Learning About Thai Culture

To state the obvious, Thai culture is very different from my culture.

I am from the United States. In the United States, if you are not happy with something, you say so, or at least let it be known that you are not pleased. Our emotions are very easy to read from the expressions on our faces.

For example, in a business transaction where a customer is displeased with a product or service, it is normal for the customer to express their displeasure to the clerk, server, manager, etc. There are various ways of doing this. Some people explode in anger, and some just walk away displeased without showing much emotion.

Most people are somewhere in the middle. They ask for an explanation or a solution to their problem, and if they are not satisfied with the outcome, the look on their face shows that displeasure clearly. Some will express their displeasure verbally, and others not, but it was always my experience back home that there was no mistaking an unhappy customer if you looked them in the eye.

Naturally, when I moved to Asia, I brought my western ways with me. It’s hard to break habits, even when they are counter productive in another culture.

Can you not make your face do that?Grumpy_old_man_learning_Thai_culture

I have been with my wife for 9 years now. She has taught me more about the differences between my culture and Thai culture in a few short, terse comments made while leaving certain business establishments than I have learned on my own in the 13 years I have lived in Asia.

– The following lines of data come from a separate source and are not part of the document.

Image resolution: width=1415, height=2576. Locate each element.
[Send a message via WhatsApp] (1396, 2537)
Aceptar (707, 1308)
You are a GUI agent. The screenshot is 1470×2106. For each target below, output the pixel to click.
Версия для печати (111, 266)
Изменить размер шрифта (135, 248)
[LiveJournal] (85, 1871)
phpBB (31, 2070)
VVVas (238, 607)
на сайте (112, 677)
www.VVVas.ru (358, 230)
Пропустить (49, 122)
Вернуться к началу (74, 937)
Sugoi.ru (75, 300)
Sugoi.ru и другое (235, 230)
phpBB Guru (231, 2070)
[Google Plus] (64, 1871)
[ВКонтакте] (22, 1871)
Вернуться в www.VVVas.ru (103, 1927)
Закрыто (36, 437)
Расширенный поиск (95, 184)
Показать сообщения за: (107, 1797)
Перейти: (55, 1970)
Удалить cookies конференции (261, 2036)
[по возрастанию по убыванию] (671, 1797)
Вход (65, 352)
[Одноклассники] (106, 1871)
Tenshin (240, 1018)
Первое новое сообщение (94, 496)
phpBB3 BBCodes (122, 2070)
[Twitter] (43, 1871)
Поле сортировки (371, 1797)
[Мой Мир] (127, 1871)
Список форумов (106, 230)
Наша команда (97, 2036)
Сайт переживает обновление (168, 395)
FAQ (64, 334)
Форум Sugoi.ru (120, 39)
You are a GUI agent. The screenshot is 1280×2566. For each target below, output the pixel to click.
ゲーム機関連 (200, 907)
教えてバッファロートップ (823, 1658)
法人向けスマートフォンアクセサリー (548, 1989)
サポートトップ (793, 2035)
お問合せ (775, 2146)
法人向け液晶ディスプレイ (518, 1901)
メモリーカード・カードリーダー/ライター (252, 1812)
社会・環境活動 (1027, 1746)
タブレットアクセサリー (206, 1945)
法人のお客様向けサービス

To me, the one comment she says that has taught me the most about the differences between my culture and Thai culture is, “Can you not make your face do that?”

(This is always said in a short, tense burst, slightly under her breath. I’d also like to add, she isn’t smiling when she says it.)

I didn’t understand what she meant for a long time. Now, I get it. To me, it sums up the major differences in how our two cultures communicate non-verbally.

In Thailand, the most polite thing to do in any situation is smile. Even if you are completely disgruntled with the service or product you just received, you do all you can do to correct the situation, then no matter what the outcome, you walk away, smiling to whole time.

Slow to learn

This didn’t make sense to me for a long time. How could I smile if I was obviously right and the other person was obviously wrong? How could I smile if I was getting a raw deal? Why would I do that? It just didn’t make any sense to my western mind.

Over time, I have come to understand that in my culture, we choose to show our discontent as a way to communicate our feelings to the other person. I think this is partly in the hope that the person might learn something, or we might cause them to make some changes so that this bad situation won’t happen again. For some, it might also be a way to get back at a person they are unhappy with.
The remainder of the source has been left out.